山川 世界史小辞典 改訂新版 「中世都市〔ヨーロッパ〕」の解説
中世都市〔ヨーロッパ〕(ちゅうせいとし)
Medieval City
中世ヨーロッパにおいて,都市的定住地は,地域により差異はあるものの,7~8世紀以降の農業成長と人口増加を背景とし,市場集落や,教会,城塞など聖俗の領主の支配する地域的中心地として形成されていった。そして11~12世紀以降,商品=貨幣経済の中心として,特に北西ヨーロッパと北イタリアを中心に領主から特権(自治と平和)を得た都市共同体が成立する。
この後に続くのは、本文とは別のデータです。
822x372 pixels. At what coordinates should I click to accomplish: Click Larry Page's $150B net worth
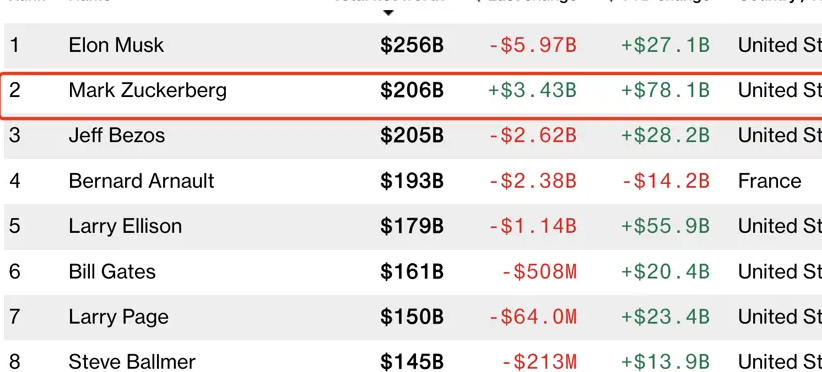pos(412,317)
初期の都市住民は,身分的には多様な人々の集団であり,自由身分の商人,手工業者だけではなく,多様な不自由身分の者を含んでいた。都市の自治は,有力市民から選出されたメンバーによる合議機関(都市参事会など)が管轄し,都市行政,司法,財政,軍事などを担った。中世の都市で自治の担い手となったのは,市民権の保持者であった。市民権は,都市で独立した生業を営むための前提であり,税の支払いや軍役への参加義務を同時に負っていた。しかし,すべての都市住民が市民権を得たわけではない。12~13世紀に自由と自治を秩序だてた都市は,何よりも市民相互の誓約を基本としていた。商工業者たちは相互扶助組織として同業組合(ギルド)を組織するとともに,地縁的・宗教的絆を通じてさまざまな仲間団体(兄弟団など)を他の都市住民と取り結んだのである。12世紀以降,フランデレン,ドイツ,北イタリアなど高度の政治的独立性を実現した地域では,都市はライン都市同盟やロンバルディア同盟などの軍事的・政治的同盟や,ハンザのような経済的連合体を形成し,政治的に強力になる場合もあった。しかし,王権による都市支配が強力であったフランスやイングランドにおいては,都市は王の封臣として位置づけられ,政治的には国王を頂点とする封建社会の秩序に組み込まれた。